Abstracts / Free Papers
Successful laryngoscopic intubation of two children with Pierre Robin Sequence with previous failed intubations – case reports.
Institute: Meenakshi mission hospital and Research centre,
Case 1: This eight month old infant with Pierre Robin Sequence with associated cleft lip was admitted for cleft lip repair with history of failed intubation at two months of age. Pierre Robin Sequence represents a spectrum of anatomic anomalies whose common features include mandibular hypoplasia, glossoptosis and cleft palate. Child with Pierre Robin Sequence presents difficult intubation due to grossly regressed mandible. Intubation becomes easier as age advances due to catch up growth of mandible, especially in the first few years of life. Surgery postponed for six months to one year has been associated with successful intubation. As our case was an elective surgery, we postponed it for six months. After six months we were able to intubate this child successfully with conventional laryngoscopy in the first attempt itself.

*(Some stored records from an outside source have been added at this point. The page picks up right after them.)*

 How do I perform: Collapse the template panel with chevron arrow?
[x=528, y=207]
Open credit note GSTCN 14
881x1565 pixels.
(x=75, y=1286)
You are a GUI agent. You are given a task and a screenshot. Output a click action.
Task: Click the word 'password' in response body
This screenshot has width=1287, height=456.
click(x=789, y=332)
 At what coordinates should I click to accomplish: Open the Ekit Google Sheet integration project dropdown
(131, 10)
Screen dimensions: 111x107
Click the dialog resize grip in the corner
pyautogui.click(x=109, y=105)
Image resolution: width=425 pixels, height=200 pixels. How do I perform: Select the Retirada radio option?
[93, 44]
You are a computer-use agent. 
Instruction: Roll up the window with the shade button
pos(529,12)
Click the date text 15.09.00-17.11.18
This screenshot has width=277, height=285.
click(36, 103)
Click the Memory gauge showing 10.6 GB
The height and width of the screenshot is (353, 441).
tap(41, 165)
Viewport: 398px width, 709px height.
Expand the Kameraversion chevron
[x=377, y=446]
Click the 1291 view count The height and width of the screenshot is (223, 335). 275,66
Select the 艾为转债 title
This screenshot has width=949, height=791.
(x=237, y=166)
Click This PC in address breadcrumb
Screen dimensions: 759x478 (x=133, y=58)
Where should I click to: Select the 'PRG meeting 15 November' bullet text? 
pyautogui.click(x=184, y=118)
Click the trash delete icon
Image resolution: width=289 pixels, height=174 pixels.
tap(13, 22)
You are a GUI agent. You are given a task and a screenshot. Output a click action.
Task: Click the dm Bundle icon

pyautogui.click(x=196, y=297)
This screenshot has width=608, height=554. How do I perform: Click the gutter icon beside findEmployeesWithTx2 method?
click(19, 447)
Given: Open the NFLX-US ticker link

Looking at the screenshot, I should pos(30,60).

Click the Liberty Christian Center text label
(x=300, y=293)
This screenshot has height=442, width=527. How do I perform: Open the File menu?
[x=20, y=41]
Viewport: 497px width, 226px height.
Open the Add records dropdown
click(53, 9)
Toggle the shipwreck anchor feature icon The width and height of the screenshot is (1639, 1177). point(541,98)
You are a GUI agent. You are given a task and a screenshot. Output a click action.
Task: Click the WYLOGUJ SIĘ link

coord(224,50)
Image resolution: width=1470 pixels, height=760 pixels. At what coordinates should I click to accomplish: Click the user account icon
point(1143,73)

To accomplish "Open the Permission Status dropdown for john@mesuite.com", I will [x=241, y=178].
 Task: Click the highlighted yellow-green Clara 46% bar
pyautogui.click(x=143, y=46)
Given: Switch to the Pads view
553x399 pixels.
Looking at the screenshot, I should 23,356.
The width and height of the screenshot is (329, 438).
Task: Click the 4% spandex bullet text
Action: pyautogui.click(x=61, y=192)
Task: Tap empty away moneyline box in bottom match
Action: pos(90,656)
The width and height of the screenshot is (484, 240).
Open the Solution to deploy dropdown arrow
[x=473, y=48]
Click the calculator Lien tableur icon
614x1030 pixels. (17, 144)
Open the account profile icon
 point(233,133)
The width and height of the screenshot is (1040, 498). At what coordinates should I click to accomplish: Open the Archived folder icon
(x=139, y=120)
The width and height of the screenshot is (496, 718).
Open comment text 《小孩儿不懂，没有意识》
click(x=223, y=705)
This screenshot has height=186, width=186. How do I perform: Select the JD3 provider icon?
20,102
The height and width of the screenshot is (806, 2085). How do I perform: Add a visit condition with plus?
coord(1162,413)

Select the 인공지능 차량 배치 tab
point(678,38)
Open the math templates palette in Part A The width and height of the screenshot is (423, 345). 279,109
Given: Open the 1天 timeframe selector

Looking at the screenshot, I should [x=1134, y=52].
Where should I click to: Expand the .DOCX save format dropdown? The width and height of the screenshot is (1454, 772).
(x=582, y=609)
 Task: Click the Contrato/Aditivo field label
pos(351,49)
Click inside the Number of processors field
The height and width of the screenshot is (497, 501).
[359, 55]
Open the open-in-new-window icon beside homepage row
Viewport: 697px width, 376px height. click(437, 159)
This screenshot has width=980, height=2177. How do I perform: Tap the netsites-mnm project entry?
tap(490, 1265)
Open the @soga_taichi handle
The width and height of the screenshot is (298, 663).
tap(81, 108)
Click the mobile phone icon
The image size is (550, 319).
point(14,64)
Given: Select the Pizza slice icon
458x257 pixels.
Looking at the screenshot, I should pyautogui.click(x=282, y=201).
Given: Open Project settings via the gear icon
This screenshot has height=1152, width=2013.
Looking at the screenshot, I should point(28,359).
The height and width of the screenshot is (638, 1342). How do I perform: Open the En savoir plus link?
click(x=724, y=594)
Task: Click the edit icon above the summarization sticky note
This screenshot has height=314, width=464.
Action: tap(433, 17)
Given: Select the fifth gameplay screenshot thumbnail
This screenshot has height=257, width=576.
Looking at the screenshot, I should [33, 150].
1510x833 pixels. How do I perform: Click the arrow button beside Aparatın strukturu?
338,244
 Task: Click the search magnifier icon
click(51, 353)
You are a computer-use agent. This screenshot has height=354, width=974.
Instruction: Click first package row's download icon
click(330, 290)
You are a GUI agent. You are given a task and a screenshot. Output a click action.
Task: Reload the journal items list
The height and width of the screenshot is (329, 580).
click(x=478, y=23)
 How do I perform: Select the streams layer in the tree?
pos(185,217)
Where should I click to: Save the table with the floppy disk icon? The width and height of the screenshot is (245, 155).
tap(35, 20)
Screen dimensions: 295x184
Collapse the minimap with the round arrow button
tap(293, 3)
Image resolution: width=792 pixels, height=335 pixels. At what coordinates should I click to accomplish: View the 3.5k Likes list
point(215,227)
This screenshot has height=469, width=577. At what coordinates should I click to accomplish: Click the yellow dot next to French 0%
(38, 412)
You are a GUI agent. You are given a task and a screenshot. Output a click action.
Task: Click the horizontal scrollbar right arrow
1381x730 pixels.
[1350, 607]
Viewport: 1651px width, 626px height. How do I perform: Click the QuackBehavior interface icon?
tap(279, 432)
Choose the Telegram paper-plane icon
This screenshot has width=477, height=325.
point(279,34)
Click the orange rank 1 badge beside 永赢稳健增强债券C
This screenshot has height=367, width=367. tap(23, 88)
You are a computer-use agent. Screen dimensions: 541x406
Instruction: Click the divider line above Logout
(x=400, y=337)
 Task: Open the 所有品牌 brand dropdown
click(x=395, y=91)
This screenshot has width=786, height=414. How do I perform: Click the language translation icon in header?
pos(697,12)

Case 2: This two year old child with Pierre Robin Sequence was admitted for tongue tie release and circumcision. Child had history of two failed intubations at two months and one year of age. Child was intubated with great difficulty using bougie at one and half years for cleft palate repair. This time at two years of age, child was successfully intubated with conventional laryngoscopy in the first attempt. Conclusion: Intubation becomes less difficult and more successful in children with Pierre Robin Sequence as age advances due to mandibular catch up growth.